Heureusement, après 20 km d'enfer, le terrain devient plus roulant ce qui permet le dépassement de pas mal de coureurs. Et là, à 1km de l'arrivée, la traversée d'une rivière nous attend. Les organisateurs nous demandent de nous tenir les bras car le courant est fort. Nous rentrons dans une eau glaciale ( venant des glaciers) qui nous arrive bientôt à la taille. Nos jambes se paralysent petit à petit et nous accélérons le pas pour éviter d'être immobiliser. En sortant de l'eau, nous ne sentons plus nos jambes. Heureusement, cela ne dure pas et l'arrivée n'est plus très loin. Après 3h00 de course et quelques frayeurs, nous arrivons enfin à notre campement. Nous sommes 5ème de notre catégorie."
Séverine et Nicolas arrivent en 3h20, non loin Zaina et Roger.

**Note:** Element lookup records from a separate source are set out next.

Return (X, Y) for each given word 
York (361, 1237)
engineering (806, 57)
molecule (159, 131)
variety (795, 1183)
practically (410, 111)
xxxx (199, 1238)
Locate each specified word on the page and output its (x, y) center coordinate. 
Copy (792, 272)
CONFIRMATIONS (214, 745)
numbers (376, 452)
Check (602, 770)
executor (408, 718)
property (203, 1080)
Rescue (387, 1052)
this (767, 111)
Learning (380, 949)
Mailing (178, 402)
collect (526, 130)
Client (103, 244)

Ensuite, Sandra-Peter et Myriam-Claudia arrivent ensemble en 5h00. Olivier arrivera en 6h seul.
Il nous raconte que son coéquipier qu'il ne connaissait pas avant la course éprouve beaucoup de difficultés et vu son rythme, Olivier a décidé de continuer seul son chemin. Vittorio arrivera d'ailleurs 1h plus tard et durant les 2 étapes qui suivront, Olivier fera la majorité de sa course seul.

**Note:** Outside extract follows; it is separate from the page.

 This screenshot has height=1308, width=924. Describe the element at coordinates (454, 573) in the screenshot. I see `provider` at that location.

Nous montons au fur et à mesure des arrivées nos tentes. Le campement devient une fourmillière de tentes où 1000 coureurs se retrouvent. La douche se passe dans l'eau du lac pure. Le savon n'est pas permis bien sur. Le paysage est magnifique mais notre ventre crie famine. Au menu poulet ou pâtes au choix, accompagné d'une salade, d'une boisson et d'un fruit. Important de recharger nos batteries.
Nous profitons de l'après-midi pour faire un somme et ensuite nous nous baladons le long du lac. Chacun en profite pour faire le bilan de cette 1ère étape.
La nuit tombe, le 2ème repas avec et la projection par l'organisation d'un petit film qu'ils ont tourné durant la course. Quelle rapidité. Les images défilent et nous nous remémorons notre matinée.
23h00: coup de feu pour un lever le lendemain matin à 6h00.